ABM Treaty: Not With a Bang...

COMMENTARY Defense

ABM Treaty: Not With a Bang...

Jun 6, 2002 2 min read
COMMENTARY BY
Edwin J. Feulner, PhD

Founder and Former President

Heritage Trustee since 1973 | Heritage President from 1977 to 2013

Excuse me, but where's the outrage?

Here we are, officially leaving the confines of the Anti-Ballistic Missile (ABM) Treaty, and hardly a peep can be heard from the arms-control crowd.

For years, they warned us not to withdraw. They told us how the treaty formed the "cornerstone of strategic stability." They assured us that a document binding two nations to Mutually Assured Destruction (MAD)-the idea that neither side would launch a missile attack if it knew it would suffer a devastating retaliatory strike-made the world safer.

Russia wouldn't be the only one objecting to our withdrawal, they fumed. So would China and all of Europe. Our "go-it-alone" attitude would leave us without a friend in the world and the world without a hope of peace. And all so we could pursue our half-baked delusions about building a missile defense.

But wait. How many of these dire predictions panned out? Almost none. Sure, the Russians complained (sort of) when President Bush announced in December that the United States would be withdrawing in six months. But it's clear now that the Kremlin produced these muted theatrics solely for the benefit of hard-liners at home. Russia's actions tell the real story: Russian President Vladimir Putin just signed an agreement with President Bush to slash our respective nuclear arsenals.

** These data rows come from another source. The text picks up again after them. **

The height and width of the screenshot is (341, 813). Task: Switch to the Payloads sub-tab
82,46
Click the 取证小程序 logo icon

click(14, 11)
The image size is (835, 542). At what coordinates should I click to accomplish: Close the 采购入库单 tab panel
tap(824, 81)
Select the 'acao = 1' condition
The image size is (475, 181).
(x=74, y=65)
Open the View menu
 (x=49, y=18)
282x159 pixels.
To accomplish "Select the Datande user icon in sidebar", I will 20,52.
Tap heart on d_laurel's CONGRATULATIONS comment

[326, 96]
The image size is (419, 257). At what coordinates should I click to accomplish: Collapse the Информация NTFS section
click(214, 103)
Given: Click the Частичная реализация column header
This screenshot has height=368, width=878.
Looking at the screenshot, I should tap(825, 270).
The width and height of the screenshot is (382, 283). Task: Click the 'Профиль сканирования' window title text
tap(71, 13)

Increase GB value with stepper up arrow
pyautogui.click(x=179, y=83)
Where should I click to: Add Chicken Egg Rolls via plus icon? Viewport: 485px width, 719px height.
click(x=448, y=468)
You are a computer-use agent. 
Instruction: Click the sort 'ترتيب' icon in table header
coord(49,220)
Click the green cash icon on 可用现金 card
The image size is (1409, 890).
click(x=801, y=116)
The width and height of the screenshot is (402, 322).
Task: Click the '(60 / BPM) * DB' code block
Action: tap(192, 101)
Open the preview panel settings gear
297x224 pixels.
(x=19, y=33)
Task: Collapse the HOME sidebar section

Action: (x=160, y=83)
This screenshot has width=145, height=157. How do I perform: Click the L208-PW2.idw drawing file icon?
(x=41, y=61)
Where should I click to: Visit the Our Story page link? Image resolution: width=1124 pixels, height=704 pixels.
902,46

But why be surprised? Even before the Sept. 11 attacks, it was clear the treaty was as outdated and meaningless for Russia as it was for us. The Soviet Union had signed and supported it because their leaders feared a U.S. missile-defense system would allow the United States to bomb Moscow, then fend off the retaliatory strikes. Now, virtually no one in Russia believes we have, or ever had, any intention of launching a "first strike." And virtually all realize that the real threat for both countries comes from rogue regimes such as North Korea, Iran and Iraq.

The Russians' future is with us, and they know it. In addition to agreeing to cut their nuclear arsenal, they just signed up to become a junior member of NATO. Even with Putin-a former KGB officer-at the helm, they view us as strategic partners in the real war of the 21st century: the war on terrorism. The ABM Treaty has no place in such a world.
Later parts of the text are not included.